I promissed you a report from my guest lecture at the Norwegian school of Management BI.
First, thank you to all of you who gave me ideas and input to the workshop! Invaluable! And I thank a great deal of the success to you! You all know who you are!
On to the report then.
I was given the opportunity to host a guest lecture for the third year bachelor students at the Norwegian school of management BI. The study is a bachelor in IT management – i.e. these students are going to be the next generation CIO's, IT-managers and IT-directors out there.
Some of you might scream;
“Oah – what the hang glider – white-collars to be the IT-managers??? What about the nerdy-ness required? What about their technical knowhow? Do they even know how to configure a firewall?”

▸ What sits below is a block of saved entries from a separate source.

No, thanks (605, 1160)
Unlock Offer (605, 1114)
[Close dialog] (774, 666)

First of all – the CIO, the IT-director and the IT-manager – those are managerial jobs. Those are there to handle the business side of ICT. Those are there to execute the business strategy of ICT. The sooner you realize that, the better.
Secondly – the study is very interesting indeed. Agreed, they do not dwelve deeply into firewall administration – but they do dig into technology, ICT and the students are genuinely interested in the geeky side of things.
Thirdly – they bring business understanding and value to the table. They have been thought budgeting, reporting and economical analysis. They understand the relation between business goals, and the relevance those has to ICT.
So IMO, this study is very important and relevant. It provides the market with IT-managers with a sound combination of business understanding AND ICT-interest. These boys and girls can set up a network, while discussing implementation of business strategy with the CEO.
Now that is out of the hat, and I can move on :)
I got approval from Renny – the lecturer of the class – to run my guest lecture as a workshop. The purpose was simple – to actually have the students working instead of just listening or surfing.
I based the workshop upon the TJX case. I took some of the facts, without telling them that this was a true case of course. The facts I gave them included the size and time frame of the breach, and then I asked them to discuss the possibility of this being true or not.
As expected, discussion was on.
I then added some more details, and they where to role play being the the company, and decide what they should have done to prevent this to happen. They had to incorporate some theory that they where supposed to have studied too. This exercise was in groups of 4, and they spent some time finding the answers. A healthy discussion and plenum summary followed. Many great ideas and they realized the complexity of such a case.
Their last task was given them after I told the truth, and some more details. The task was to be the upper management, in the days after the breach was publicly known. They would have to decide what to do now – and the focus is of course to make the best business possible.
Taking into consideration that they where students, with no or little knowledge of running such huge operations as TJX are, they did very well indeed. Most importantly, I think they learned that business is about making a profit, while reducing risks.
According to the feedback after the session, the students enjoyed the workshop.
I know I loved the opportunity, and had great fun.